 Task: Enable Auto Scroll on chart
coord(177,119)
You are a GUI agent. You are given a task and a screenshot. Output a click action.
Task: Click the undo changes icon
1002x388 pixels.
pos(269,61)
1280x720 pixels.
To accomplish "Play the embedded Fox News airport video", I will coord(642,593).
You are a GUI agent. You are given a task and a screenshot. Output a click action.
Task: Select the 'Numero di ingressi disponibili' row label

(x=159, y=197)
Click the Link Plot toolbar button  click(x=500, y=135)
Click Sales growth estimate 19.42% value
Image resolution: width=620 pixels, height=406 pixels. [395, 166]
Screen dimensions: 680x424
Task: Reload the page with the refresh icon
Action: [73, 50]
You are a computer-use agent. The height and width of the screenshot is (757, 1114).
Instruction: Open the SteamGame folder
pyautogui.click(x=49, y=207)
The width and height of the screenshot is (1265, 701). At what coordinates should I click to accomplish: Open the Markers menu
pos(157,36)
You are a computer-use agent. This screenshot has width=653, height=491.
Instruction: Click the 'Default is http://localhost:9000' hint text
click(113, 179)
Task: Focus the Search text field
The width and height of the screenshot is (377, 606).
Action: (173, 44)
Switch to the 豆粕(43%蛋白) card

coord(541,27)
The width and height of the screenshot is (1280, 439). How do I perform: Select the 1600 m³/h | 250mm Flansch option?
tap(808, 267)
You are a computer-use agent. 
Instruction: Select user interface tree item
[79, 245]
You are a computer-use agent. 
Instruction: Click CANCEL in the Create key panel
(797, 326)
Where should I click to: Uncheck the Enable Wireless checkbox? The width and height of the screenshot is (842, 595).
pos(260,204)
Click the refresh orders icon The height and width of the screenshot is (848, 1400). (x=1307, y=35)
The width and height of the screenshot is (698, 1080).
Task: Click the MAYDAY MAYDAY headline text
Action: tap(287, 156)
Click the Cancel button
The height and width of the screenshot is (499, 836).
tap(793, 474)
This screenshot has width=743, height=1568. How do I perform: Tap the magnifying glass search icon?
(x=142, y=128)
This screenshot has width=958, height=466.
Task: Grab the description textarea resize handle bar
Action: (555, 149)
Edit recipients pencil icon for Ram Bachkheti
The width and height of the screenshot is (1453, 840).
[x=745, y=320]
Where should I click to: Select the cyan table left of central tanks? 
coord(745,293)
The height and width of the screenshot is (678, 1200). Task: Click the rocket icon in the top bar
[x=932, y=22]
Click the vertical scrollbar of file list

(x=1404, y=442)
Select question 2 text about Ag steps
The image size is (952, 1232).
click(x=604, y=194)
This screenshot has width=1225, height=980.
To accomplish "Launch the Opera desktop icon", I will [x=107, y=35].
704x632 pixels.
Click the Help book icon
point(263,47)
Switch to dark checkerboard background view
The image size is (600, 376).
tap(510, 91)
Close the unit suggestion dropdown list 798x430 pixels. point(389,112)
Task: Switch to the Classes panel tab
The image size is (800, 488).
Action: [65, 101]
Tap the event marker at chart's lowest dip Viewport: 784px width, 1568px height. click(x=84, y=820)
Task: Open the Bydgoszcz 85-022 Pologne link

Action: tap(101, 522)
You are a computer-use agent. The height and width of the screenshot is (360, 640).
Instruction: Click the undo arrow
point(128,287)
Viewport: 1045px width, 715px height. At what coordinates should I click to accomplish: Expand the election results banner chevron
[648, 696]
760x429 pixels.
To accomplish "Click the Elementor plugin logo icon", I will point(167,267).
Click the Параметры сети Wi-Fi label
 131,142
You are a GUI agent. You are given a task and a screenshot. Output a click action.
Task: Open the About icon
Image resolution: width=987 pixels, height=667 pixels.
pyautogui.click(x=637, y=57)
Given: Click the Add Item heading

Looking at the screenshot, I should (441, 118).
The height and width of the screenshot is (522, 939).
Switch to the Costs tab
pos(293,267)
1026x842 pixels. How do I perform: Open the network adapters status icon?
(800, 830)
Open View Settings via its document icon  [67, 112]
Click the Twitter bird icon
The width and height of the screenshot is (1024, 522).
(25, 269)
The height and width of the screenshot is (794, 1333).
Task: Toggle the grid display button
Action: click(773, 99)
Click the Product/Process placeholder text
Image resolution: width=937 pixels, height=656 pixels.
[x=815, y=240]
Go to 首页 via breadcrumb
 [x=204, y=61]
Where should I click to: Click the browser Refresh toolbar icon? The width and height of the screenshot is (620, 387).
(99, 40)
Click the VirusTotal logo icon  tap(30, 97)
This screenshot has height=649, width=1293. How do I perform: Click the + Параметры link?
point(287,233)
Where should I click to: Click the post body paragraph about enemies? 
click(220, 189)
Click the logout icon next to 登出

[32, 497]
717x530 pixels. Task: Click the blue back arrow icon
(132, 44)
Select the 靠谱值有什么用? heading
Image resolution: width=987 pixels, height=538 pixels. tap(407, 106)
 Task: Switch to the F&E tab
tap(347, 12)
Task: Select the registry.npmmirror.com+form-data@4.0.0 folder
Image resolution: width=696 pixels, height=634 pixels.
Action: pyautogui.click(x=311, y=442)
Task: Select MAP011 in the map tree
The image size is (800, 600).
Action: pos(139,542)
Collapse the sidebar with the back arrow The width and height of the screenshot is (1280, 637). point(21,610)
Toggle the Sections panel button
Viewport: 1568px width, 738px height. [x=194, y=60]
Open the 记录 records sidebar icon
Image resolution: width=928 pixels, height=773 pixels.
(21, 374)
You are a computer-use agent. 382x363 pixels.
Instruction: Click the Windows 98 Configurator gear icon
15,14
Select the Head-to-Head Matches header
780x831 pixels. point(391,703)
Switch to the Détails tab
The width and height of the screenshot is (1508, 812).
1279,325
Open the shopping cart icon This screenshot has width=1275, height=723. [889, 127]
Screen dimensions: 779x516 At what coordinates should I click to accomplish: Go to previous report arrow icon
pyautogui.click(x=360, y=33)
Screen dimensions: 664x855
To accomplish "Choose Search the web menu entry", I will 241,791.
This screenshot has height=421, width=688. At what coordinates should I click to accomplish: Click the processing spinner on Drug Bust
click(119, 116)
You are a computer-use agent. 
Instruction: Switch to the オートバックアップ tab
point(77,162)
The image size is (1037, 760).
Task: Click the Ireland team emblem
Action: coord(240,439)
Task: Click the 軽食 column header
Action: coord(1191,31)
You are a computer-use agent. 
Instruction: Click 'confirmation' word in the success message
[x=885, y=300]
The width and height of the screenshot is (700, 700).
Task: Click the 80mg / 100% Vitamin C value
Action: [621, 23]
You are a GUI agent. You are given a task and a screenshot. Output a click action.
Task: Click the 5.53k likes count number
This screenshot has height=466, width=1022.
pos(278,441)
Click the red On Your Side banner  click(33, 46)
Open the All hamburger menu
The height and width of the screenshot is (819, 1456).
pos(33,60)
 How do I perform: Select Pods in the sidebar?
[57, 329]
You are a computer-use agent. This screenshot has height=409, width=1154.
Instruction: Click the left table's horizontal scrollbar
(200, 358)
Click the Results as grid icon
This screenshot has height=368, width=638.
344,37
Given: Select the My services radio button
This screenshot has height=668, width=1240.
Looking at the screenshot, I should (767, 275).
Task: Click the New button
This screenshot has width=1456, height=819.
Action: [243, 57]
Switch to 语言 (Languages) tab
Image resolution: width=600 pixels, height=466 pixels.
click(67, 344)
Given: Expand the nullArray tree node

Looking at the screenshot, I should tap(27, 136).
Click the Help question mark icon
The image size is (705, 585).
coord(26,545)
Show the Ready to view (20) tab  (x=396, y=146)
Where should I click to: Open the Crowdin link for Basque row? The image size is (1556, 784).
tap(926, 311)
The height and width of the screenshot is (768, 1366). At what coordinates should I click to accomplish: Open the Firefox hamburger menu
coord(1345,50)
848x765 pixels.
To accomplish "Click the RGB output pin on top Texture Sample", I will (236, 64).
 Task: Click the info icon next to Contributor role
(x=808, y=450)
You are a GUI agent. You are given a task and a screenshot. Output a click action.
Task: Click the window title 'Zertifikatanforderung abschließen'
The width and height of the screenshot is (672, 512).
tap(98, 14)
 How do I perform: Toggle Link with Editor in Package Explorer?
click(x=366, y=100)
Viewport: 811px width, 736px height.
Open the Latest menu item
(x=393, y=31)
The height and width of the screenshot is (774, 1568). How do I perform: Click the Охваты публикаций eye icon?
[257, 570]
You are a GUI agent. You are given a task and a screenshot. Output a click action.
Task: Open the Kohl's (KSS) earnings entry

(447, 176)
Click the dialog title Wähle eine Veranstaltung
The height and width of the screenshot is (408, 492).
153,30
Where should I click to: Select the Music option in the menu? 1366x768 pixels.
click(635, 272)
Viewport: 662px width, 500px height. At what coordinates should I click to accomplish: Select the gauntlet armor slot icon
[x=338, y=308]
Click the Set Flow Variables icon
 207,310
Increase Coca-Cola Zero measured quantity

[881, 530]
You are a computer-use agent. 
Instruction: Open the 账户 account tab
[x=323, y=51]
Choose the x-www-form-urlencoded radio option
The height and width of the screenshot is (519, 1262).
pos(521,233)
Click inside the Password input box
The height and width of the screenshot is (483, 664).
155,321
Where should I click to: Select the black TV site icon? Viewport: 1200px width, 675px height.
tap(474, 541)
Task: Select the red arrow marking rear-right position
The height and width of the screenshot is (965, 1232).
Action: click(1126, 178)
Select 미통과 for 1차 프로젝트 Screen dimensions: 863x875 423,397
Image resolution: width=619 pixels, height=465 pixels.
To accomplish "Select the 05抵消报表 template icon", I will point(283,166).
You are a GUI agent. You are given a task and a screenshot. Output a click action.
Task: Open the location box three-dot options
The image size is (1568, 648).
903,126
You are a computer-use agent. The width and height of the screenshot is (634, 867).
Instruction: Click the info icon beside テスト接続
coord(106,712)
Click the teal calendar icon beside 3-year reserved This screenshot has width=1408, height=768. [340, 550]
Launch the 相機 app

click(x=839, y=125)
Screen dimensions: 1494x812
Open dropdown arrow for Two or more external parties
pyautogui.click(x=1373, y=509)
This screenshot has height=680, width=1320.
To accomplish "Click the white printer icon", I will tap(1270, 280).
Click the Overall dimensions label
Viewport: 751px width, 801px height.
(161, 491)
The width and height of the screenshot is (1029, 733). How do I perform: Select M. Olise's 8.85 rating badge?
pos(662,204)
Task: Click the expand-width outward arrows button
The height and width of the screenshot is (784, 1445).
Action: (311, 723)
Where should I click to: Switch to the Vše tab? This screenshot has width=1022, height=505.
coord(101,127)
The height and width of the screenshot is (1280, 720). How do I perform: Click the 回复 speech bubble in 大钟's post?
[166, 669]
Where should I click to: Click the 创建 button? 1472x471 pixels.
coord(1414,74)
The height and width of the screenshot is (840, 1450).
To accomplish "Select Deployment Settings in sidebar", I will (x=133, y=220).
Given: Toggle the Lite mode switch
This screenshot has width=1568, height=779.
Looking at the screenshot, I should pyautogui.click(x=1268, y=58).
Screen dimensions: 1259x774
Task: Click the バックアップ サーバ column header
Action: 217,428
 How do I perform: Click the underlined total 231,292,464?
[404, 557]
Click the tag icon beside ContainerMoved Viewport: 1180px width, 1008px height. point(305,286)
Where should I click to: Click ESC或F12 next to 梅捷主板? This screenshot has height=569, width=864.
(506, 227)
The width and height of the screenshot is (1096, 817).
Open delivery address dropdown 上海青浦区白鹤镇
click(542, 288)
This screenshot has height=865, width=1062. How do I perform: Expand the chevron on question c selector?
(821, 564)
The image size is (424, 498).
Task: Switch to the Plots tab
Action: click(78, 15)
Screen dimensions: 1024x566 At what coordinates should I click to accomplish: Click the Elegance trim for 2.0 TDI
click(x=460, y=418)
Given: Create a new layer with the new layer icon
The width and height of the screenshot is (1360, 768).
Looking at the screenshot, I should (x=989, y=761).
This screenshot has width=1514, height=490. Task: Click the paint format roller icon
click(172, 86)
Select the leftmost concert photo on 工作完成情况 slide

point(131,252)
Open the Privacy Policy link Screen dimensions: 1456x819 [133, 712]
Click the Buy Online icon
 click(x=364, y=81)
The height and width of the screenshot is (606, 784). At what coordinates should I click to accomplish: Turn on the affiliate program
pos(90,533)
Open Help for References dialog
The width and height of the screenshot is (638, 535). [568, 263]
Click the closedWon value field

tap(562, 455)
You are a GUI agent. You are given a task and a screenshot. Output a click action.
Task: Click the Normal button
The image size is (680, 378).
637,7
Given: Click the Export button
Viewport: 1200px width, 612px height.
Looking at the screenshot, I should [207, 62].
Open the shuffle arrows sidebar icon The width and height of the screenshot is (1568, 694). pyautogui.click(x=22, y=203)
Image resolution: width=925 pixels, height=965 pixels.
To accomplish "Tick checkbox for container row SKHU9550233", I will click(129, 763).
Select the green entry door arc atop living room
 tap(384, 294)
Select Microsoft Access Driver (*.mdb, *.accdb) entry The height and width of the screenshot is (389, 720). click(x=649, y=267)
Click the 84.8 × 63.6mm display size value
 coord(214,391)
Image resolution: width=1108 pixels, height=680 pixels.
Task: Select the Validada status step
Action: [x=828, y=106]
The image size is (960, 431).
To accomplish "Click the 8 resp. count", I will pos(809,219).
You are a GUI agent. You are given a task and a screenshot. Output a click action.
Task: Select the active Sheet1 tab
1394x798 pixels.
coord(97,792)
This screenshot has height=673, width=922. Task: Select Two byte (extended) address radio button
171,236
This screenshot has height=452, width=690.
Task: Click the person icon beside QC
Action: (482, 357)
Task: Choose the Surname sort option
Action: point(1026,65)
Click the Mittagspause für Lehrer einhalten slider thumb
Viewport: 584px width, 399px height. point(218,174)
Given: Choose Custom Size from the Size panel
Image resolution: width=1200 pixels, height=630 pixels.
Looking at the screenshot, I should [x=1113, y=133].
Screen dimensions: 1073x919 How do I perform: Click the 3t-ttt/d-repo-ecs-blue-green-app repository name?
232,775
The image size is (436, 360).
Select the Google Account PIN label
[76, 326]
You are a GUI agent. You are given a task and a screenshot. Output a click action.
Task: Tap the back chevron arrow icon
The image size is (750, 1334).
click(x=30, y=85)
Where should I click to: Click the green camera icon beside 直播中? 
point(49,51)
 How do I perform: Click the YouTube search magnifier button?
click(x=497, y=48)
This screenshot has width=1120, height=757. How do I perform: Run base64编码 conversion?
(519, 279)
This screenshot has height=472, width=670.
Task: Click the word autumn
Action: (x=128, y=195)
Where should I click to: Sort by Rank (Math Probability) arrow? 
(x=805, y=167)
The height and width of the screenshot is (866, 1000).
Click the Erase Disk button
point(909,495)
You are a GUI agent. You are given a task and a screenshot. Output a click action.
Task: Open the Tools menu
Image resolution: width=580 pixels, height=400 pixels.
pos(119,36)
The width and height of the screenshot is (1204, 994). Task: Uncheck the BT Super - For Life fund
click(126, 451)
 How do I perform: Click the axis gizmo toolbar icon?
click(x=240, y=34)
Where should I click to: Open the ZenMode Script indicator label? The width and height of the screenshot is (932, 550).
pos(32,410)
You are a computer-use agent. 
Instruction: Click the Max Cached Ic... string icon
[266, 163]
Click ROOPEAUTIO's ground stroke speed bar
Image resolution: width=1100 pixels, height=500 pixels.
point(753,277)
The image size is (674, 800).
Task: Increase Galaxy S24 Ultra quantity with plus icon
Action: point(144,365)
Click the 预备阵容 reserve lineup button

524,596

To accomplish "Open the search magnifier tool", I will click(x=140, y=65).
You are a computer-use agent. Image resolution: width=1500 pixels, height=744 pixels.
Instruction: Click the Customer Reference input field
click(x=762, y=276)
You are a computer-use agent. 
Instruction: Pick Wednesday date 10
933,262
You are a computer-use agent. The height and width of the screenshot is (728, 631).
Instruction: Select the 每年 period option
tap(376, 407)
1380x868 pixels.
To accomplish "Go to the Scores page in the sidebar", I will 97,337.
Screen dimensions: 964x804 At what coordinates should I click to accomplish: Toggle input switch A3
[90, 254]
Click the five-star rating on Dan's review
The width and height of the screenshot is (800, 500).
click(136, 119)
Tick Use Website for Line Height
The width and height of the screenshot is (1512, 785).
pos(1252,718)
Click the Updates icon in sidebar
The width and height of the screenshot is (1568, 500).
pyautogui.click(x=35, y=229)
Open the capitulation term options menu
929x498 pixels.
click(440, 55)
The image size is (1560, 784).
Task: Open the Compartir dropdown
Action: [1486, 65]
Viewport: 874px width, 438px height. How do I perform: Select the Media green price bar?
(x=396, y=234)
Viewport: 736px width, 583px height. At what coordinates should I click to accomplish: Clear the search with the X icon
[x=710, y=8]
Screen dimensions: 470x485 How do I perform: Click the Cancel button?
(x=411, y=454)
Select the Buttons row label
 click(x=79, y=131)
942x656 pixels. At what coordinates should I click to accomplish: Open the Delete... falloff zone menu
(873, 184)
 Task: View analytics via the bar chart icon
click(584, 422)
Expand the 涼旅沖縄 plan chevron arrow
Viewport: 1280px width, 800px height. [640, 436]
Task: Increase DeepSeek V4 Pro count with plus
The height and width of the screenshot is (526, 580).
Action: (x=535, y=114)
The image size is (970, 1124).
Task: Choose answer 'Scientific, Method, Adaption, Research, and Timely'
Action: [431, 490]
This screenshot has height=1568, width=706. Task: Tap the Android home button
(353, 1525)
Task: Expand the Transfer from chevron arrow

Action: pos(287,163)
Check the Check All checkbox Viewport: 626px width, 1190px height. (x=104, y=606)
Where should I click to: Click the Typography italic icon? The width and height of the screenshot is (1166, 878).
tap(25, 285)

### Your instructions
In the listing above, find every line with the word "options" and copy it.

### Output
Task: Open the location box three-dot options
Open the capitulation term options menu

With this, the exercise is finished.